Following the Supreme Court’s 2013 ruling in United States v. Windsor that section 3 of the Defense of Marriage Act was unconstitutional, DOL announced that eligible employees residing in a state that recognizes same-sex marriage could use FMLA leave to care for a same-sex spouse (known as the “state of residence” rule). The Final Rule replaces the “state of residence” rule with a “place of celebration” rule to govern the definition of “spouse” in 29 CFR §§ 825.102 and 825.122(b).

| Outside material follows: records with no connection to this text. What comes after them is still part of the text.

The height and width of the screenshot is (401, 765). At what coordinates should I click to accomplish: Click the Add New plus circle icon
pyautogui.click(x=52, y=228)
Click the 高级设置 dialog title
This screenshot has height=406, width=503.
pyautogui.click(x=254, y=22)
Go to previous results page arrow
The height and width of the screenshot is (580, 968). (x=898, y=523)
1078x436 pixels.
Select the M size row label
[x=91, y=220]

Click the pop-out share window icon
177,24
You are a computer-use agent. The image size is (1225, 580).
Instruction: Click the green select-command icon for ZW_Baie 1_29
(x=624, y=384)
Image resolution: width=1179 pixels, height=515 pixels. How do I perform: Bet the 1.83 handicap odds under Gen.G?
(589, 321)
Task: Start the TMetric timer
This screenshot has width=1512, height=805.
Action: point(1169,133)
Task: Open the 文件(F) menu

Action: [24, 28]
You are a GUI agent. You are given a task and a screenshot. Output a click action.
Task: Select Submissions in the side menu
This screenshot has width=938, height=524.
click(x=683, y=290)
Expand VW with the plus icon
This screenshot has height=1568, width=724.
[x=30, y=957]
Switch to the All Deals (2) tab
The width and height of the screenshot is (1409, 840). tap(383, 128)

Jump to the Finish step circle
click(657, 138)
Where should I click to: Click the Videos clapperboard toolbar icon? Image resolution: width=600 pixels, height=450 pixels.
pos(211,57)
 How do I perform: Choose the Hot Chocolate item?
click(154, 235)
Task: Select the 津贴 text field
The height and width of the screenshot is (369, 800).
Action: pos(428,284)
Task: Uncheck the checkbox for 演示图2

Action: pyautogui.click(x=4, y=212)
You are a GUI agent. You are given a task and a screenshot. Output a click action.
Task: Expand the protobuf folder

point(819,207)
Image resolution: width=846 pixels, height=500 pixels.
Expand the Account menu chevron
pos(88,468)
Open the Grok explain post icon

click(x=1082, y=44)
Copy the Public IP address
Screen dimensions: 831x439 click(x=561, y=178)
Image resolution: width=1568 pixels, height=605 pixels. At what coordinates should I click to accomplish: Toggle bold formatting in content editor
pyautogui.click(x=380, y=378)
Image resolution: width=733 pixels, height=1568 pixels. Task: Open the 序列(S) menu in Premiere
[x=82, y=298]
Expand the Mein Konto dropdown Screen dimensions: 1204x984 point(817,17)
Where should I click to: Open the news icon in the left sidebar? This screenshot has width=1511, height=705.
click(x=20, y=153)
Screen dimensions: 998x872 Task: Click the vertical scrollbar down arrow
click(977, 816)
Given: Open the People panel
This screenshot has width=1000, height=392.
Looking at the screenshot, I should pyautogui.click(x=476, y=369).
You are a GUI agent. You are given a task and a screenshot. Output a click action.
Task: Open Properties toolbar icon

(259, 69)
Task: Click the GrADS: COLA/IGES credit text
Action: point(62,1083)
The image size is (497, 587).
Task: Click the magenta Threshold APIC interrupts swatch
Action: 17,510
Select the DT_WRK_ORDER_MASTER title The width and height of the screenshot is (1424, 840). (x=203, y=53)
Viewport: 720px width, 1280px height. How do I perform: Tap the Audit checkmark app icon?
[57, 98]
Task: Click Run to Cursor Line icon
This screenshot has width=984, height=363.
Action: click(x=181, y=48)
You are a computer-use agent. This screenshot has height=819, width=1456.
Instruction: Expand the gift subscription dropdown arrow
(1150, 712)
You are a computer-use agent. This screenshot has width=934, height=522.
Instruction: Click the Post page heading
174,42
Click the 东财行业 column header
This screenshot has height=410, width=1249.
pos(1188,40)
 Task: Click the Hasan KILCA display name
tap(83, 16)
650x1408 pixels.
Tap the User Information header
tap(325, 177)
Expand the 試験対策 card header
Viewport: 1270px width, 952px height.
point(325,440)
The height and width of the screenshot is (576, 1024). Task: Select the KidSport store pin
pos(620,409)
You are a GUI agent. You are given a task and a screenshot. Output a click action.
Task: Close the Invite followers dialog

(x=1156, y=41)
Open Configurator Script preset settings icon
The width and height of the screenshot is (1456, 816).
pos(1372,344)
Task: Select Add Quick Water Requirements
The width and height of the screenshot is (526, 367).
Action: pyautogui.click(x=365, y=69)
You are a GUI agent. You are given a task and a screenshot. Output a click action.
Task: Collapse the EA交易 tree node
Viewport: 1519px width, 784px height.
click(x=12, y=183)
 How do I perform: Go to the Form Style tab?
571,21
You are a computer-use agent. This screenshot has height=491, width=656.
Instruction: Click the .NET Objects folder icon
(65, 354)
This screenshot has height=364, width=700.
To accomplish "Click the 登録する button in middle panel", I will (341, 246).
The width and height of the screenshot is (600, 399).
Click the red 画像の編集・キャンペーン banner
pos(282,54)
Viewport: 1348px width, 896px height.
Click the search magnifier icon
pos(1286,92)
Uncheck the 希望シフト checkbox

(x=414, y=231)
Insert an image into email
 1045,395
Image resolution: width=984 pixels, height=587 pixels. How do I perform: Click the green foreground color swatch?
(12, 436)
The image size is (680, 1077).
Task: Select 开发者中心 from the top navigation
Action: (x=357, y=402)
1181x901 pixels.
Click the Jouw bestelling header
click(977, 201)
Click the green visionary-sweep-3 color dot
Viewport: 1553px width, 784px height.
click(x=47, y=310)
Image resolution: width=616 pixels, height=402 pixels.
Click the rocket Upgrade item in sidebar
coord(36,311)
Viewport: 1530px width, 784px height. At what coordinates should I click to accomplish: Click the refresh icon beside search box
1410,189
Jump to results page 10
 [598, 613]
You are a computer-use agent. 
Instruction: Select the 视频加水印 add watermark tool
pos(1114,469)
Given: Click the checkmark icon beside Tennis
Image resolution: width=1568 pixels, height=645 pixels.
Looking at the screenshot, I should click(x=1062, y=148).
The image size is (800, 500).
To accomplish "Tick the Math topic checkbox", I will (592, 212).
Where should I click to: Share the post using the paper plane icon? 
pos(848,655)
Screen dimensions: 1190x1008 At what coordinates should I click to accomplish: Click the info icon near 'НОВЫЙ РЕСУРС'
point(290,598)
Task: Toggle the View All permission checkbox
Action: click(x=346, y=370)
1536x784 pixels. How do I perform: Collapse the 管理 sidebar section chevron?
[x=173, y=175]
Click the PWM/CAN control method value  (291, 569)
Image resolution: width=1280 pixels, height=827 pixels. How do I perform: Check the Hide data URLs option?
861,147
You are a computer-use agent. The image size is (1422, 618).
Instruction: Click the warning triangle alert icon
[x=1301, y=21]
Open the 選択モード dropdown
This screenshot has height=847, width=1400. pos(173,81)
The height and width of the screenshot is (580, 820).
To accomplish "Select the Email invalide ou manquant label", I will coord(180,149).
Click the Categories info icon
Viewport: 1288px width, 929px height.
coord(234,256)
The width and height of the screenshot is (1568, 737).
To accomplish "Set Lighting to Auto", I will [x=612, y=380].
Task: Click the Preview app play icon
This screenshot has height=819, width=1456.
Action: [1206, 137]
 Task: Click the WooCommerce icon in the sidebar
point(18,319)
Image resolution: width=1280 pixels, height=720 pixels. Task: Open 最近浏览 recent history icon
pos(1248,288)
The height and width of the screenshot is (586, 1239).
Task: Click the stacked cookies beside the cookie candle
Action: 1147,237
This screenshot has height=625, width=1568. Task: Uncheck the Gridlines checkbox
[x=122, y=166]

Under the FMLA’s “state of residence” rule, which had been in place since the 1990s, employees were not subject to FMLA protections if they entered into a legal same-sex marriage in one state but moved to or resided in another state that did not recognize the marriage. The new “place of celebration” rule determines eligibility by looking instead to whether the marriage was valid in the state where a couple was married, regardless of where the couple currently resides.
According to DOL, the Final Rule’s definition of “spouse” “expressly includes individuals in lawfully recognized same-sex and common law marriages and marriages that were validly entered into outside of the United States if they could have been entered into in at least one state.”
On March 18, 2015, Texas Attorney General Ken Paxton commenced a lawsuit against the U.S. Department of Labor, seeking a temporary and permanent injunction to block the Final Rule. In its complaint, Texas argues that United States v. Windsor allows states to decide whether to recognize out-of-state same-sex marriages, and that the Final Rule invalidly attempts to abrogate the States’ sovereign immunity and thus “flies in the face” of the Supreme Court’s decision. As of the date of this article’s publication, there have been no further proceedings in this litigation.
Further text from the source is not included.